Unique Caby stations in Prince George:  35


## Calculating distance to closest stations

In [12]:
# Calculating the average distance to the nearest stations using Nearest Neighbors
# Extract coordinates for unique stations
coords = pg_unique_stations[["start_lat", "start_lng"]].values

# Use Nearest Neighbors to find closest stations
nbrs = NearestNeighbors(n_neighbors=5, algorithm='ball_tree').fit(coords)
distances, _ = nbrs.kneighbors(coords)

# Exclude distance to itself (first column is 0)
pg_unique_stations["avg_distance_to_nearest_station"] = np.mean(distances[:, 1:], axis=1)

#REVIEW - When using NearestNeighbors from sklearn.neighbors with algorithm='ball_tree' or algorithm='kd_tree', the distance is measured in Euclidean units (i.e., degrees of latitude/longitude). This is not ideal for geographic distances because latitude and longitude are not uniform in scale.

In [13]:
# using Havesian distance instead of Eucledian Units

# Convert degrees to radians (needed for haversine)
pg_unique_stations[["lat_rad", "lon_rad"]] = np.radians(pg_unique_stations[["start_lat", "start_lng"]])

# Fit Nearest Neighbors model using Haversine distance
coords = pg_unique_stations[["lat_rad", "lon_rad"]].values
tree = BallTree(coords, metric="haversine")

# Find nearest stations (excluding itself)
distances, _ = tree.query(coords, k=5)  # 5 nearest neighbors

# Convert distances from radians to kilometers (Earth radius ≈ 6371 km)
pg_unique_stations["avg_distance_nearest_station_km"] = distances[:, 1:].mean(axis=1) * 6371

In [14]:
pg_unique_stations.head()

Unnamed: 0,start_station_name,start_lat,start_lng,avg_distance_to_nearest_station,lat_rad,lon_rad,avg_distance_nearest_station_km
5,1301 McCormick Dr / Wayne K. Curry Admin Bldg,38.908392,-76.843263,0.037088,0.67908,-1.341168,3.552301
21,40th Ave & Bladensburg Rd,38.935389,-76.949285,0.010079,0.679551,-1.343018,0.953318
32,Baltimore Ave & Jefferson St,38.955494,-76.940138,0.010131,0.679902,-1.342859,1.059654
33,Baltimore Ave & Van Buren St / Riverdale Park ...,38.969583,-76.937349,0.010064,0.680148,-1.34281,1.006029
34,Baltimore Avenue and Hotel Drive at UMD,38.986639,-76.936072,0.012159,0.680445,-1.342788,1.283055


##  Calculating distance to metro

### Loading geo data (json files)

In [15]:
#  metro stations
metro_stations_gdf = load_geojson_as_gdf(GEO_DIR / "Maryland_Transit_-_WMATA_Metro_Stops (1).geojson")

# train stations
train_stations_gdf = load_geojson_as_gdf(GEO_DIR / "Maryland_Transit_-_MARC_Trains_Stations.geojson")

# maryland boundaries
maryland_gdf = load_geojson_as_gdf(GEO_DIR / "Maryland_Physical_Boundaries_-_County_Boundaries_(Detailed).geojson")

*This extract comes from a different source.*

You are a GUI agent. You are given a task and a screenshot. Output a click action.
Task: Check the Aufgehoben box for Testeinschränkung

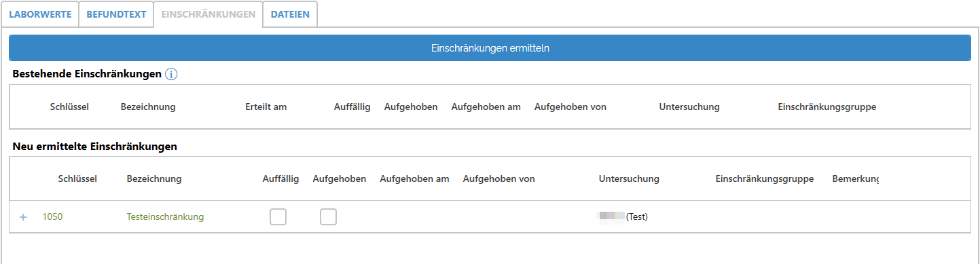(x=328, y=217)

### Mergin with train gdf to have it all in one df

In [16]:
# Renaming columns
train_stations_gdf = train_stations_gdf[["Name","Line_Name","geometry"]]
train_stations_gdf = train_stations_gdf.rename(columns={"Name":"NAME", "Line_Name":"MetroLine"})

# Converting to DF
metro_stations_df = pd.DataFrame(metro_stations_gdf)
train_stations_df = pd.DataFrame(train_stations_gdf)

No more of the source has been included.